PARAMUS, N.J. (AP) – Cameron Tringale began the FedEx Cup playoffs with a 66 and a clear conscience.
Tringale disqualified himself from the PGA Championship several days after the final major of the year ended. He was concerned he might have whiffed on a tap-in bogey putt on the 11th hole of the final round at Valhalla.
''The more I thought about it, I didn't want the way I play this game or my integrity questioned,'' Tringale said Thursday.
He called the PGA of America and was disqualified.
Tringale had tied for 33rd, so he lost out on the $53,000 in prize money. Perhaps more important, he lost 37 points in the FedEx Cup, which cost him eight spots in the standings. He went into The Barclays at No. 61.
Those points could loom large if Tringale can move into the top 30 after three playoff events and qualify for the Tour Championship, which would make him exempt for the Masters, U.S. Open and British Open.
Tringale said in a statement last week that when he approached the hole to tap in his 3-inch putt for bogey, the putter swung over the ball.
''The issue had come up in the scoring trailer on Sunday. I didn't feel like it was a stroke and my competitor agreed,'' Tringale said. ''We agreed on the score and that was fine. Although as the week went on, I think like Tuesday, I started to kind of review my week and that came up in my head. Is there a doubt if my playing competitor was doubting what that looked like?''
Matt Jones of Australia played the final round with Tringale and brought up the incident in the scoring trailer after they finished at Valhalla.
''I asked him what he had on that hole because we all saw what happened,'' Jones said Thursday. ''And I asked him what he had on No. 11. He said, `4.' I just asked, `Did you not make a stroke at that ball?' And he said there was no intent.
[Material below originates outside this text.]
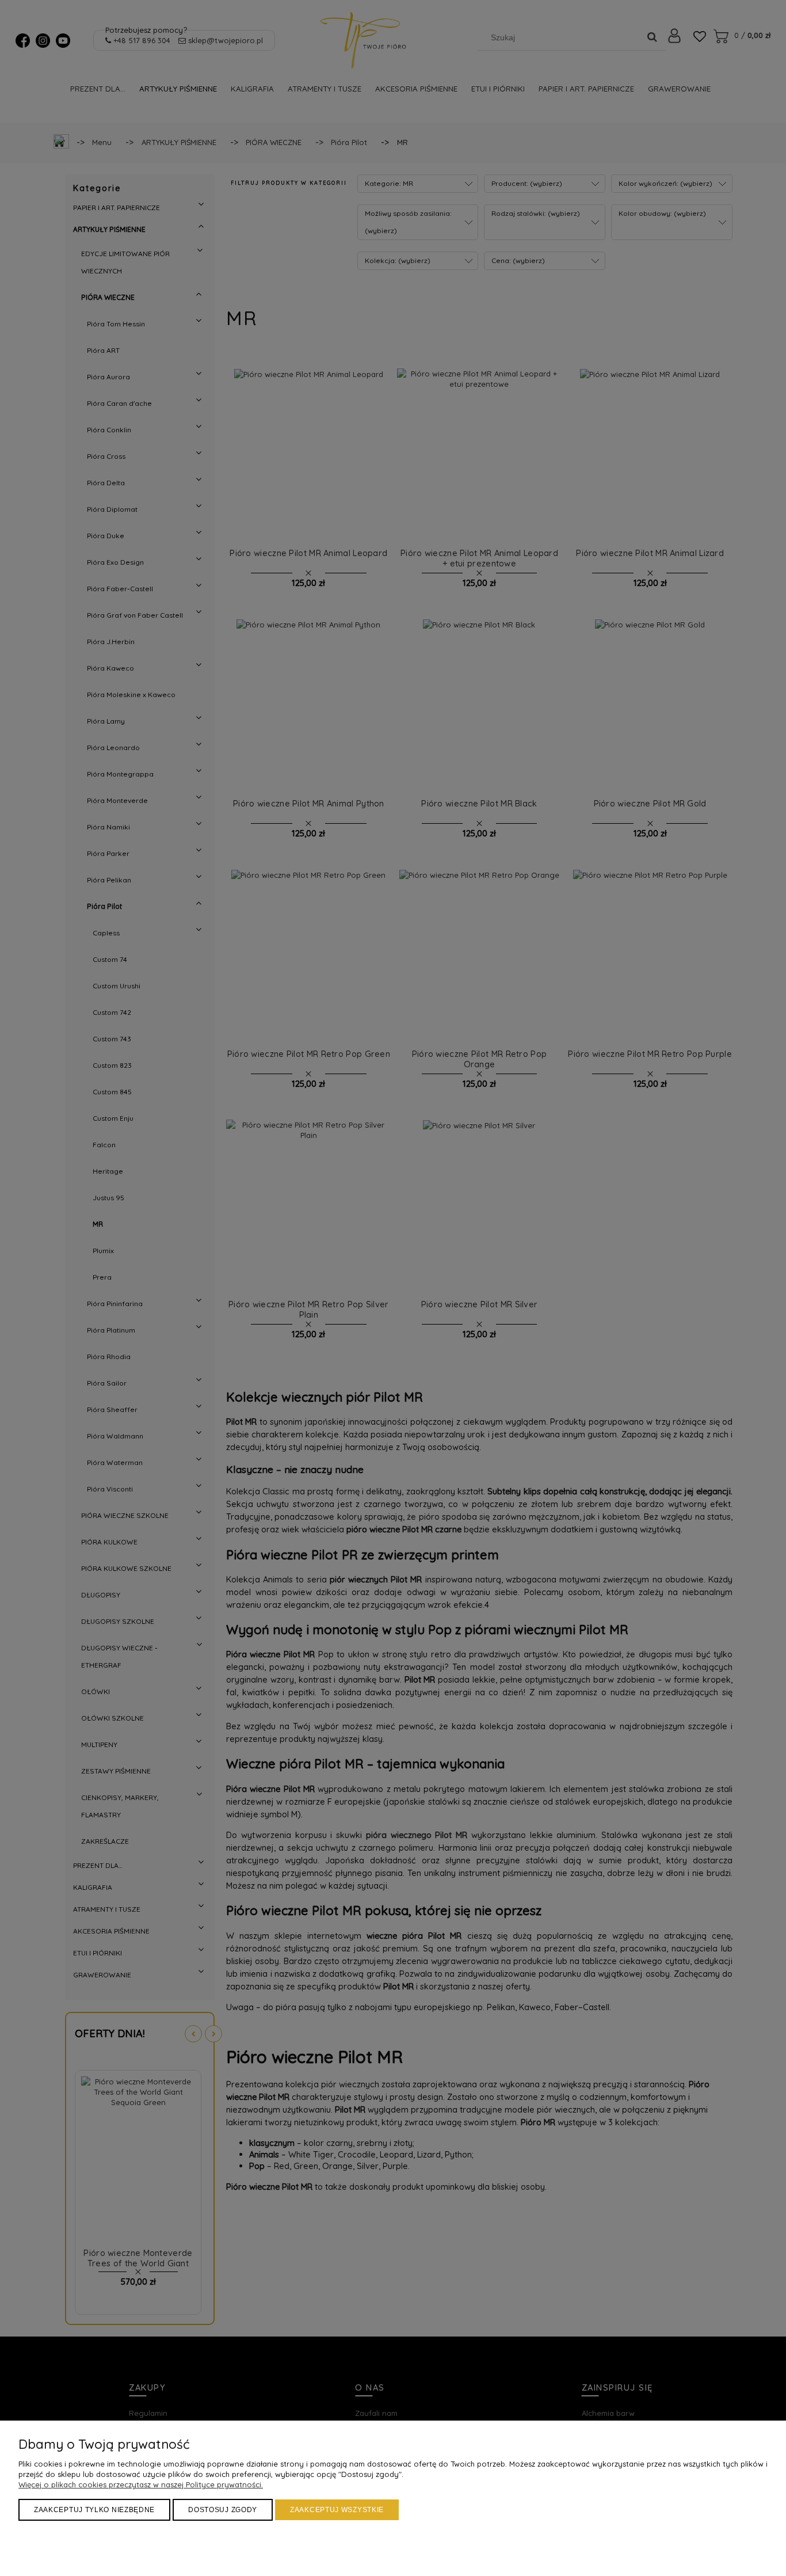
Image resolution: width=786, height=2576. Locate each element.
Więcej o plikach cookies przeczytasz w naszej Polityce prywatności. (140, 2484)
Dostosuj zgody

Once a player says there was no intent to make a stroke, I left it at that and signed his scorecard.
''He doesn't have any type of reputation you would otherwise think to question him.''
Tringale said he spoke with rules officials and eventually decided he should withdraw. The decision was announced Saturday and Tringale said he felt ''definitely better.''
''The more I played it out in my head … if I play well, if I make it to East Lake, would I have been there if I did take a 5? So I just felt it was better to get it out and take myself out than to just be questioning and wondering for the rest of my life,'' he said.
He said he spoke to rules officials at the USGA and PGA of America. Both said only Tringale would know if he took a stroke and the decision had to be his alone.
''I was put in that position of, `OK, I'm either out or I'm living with the question,''' he said. ''So I said, `Well, I'm taking a 5 and I'm out.'''
Jones said he was surprised and that he thinks Tringale should have left it alone.
''I thought it was over and done with,'' Jones said. ''I would have preferred him to just leave it as it was. I was happy. I didn't see the need for him to DQ himself. If he was going to, he should have taken care of it in the scorer's tent. I wouldn't have signed his card if I thought otherwise.''
He said the PGA official in the scoring area asked if they wanted to review on television.
''He said there was no intent,'' Jones said. ''TV causes a lot of problems for other people. We don't need to go do that. I don't know if was (on television). That's why I didn't even bother trying.''
Tringale's opening round of 66 left him one shot out of the lead at The Barclays, the first of four straight playoff events. At No. 61, Tringale is safe for making the top 100 who advance to the next event outside Boston. The top 70 reach the third event in Denver, and the top 30 advance to East Lake for the Tour Championship and a shot at the $10 million prize.
In each of the last five years under this structure, the last player into East Lake made it by 30 points or fewer.